Golden Notebook, The.

First Edition Of The Golden Notebook,
Inscribed To Pamela Hansford Johnson
Together With A Copy Of The Uncorrected Proof

Lessing, Doris. The Golden Notebook. London: Michael Joseph, (1962).

Thick 8vo.; beige printed wrappers, publisher’s label partially removed; lightly edgeworn.

Boxed together in a specially made slipcase with:

Lessing, Doris. The Golden Notebook. London: Michael Joseph, (1962).

8vo; hinges tender; black cloth; dust-jacket, virtually as new.

Uncorrected proofs of Lessing’s seminal novel, boxed together with a presentation copy of the first edition, inscribed: To Pamela affectionately Doris Lessing. A lovely set of a work rarely found inscribed, much less to meaningful associates. The recipient was another English woman of letters, the novelist and critic Pamela Hansford Johnson (1912-81), wife of C.P. Snow.

The Golden Notebook, one of the most influential texts of the post-war era, dramatizes the fragmentation of female subjectivity experienced by protagonist Anna Wulf. Lessing uses a series of four “notebooks” to articulate different aspects of Wulf’s experience: the “black book” explores her life as a writer; the “red,” politics; the “yellow” fictionalizes Anna’s life, while the “blue” is a type of diary. “A key text for ‘second-wave’ feminism...[a] classic in its time...the questions it raises—about women’s writing, politics, history, psychoanalysis, narrative, and sexual relations—are just as relevant to feminism today” (BGWL, p. 586; see ibid., p. 678, for Pamela Hansford Johnson).

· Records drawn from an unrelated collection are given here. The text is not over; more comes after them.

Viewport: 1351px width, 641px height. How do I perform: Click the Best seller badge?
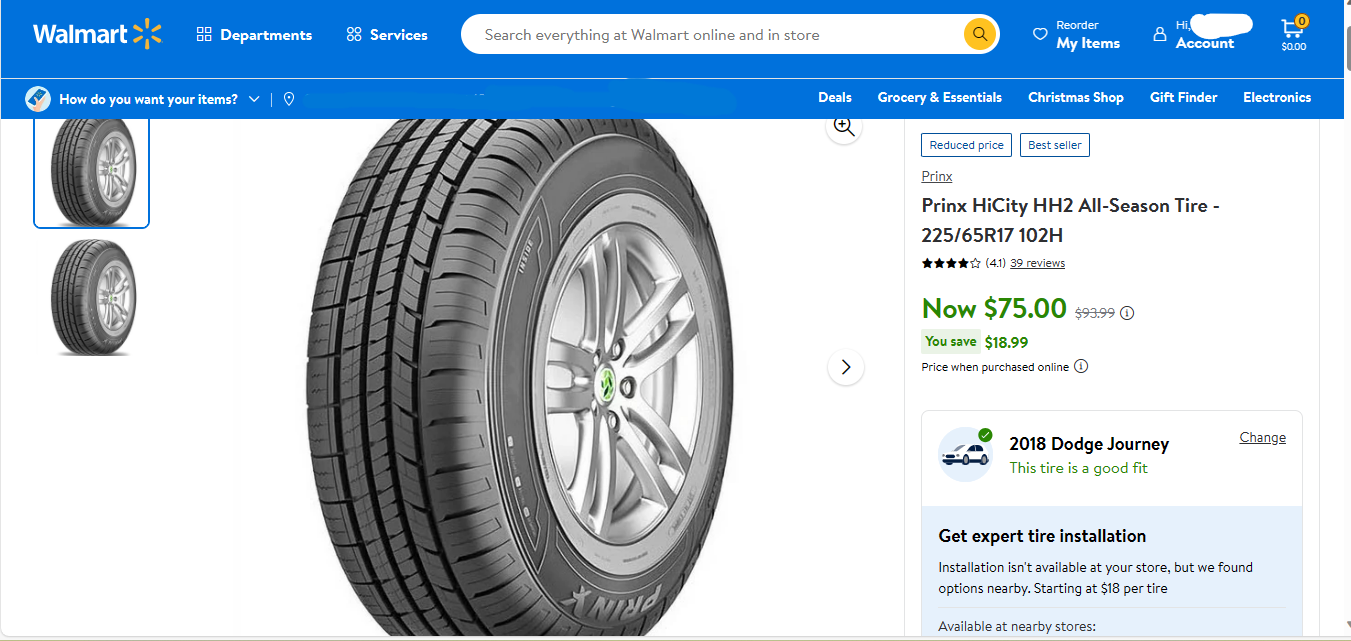click(x=1054, y=144)
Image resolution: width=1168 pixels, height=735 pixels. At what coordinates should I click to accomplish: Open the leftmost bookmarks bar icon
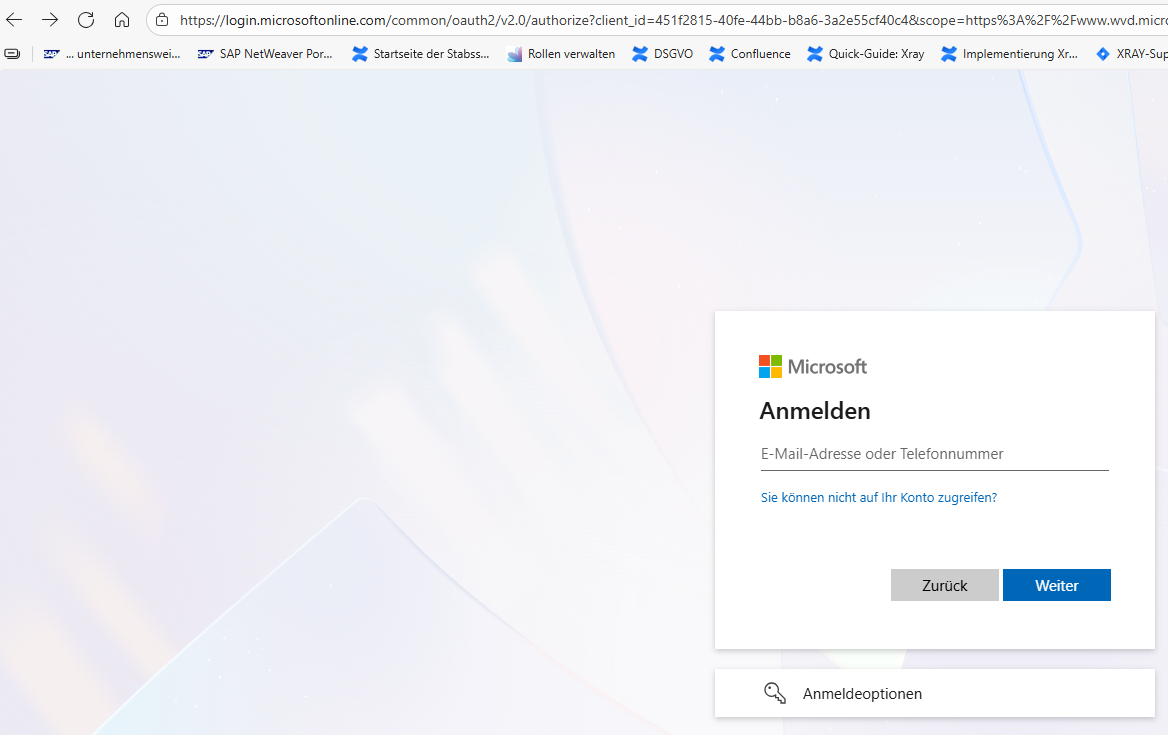tap(13, 54)
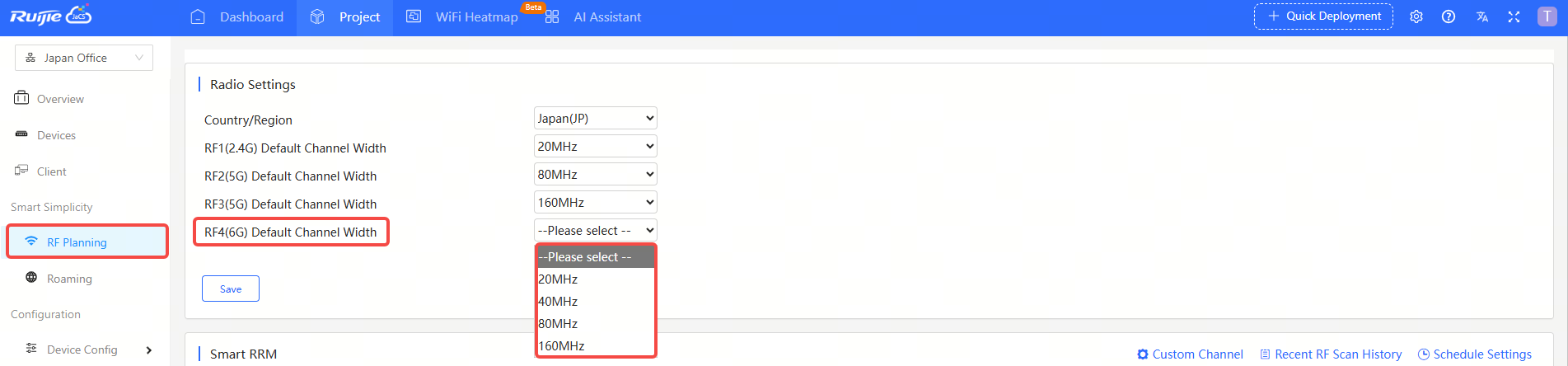The width and height of the screenshot is (1568, 366).
Task: Open the settings gear icon
Action: 1416,16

Born in Persia in 1919, Lessing also lived in Rhodesia for a number of years. Her experiences in Africa were incorporated into her first published work, The Grass is Singing (1950). The “Children of Violence” series represents the type of work she is most known for: realistic novels embracing her commitment to socialism and interest in the social forces at play in women’s lives. However, in her novels and short stories, Lessing also deals with the subject of madness and the “Canopus in Argus: Archives” series takes an allegorical look at the future.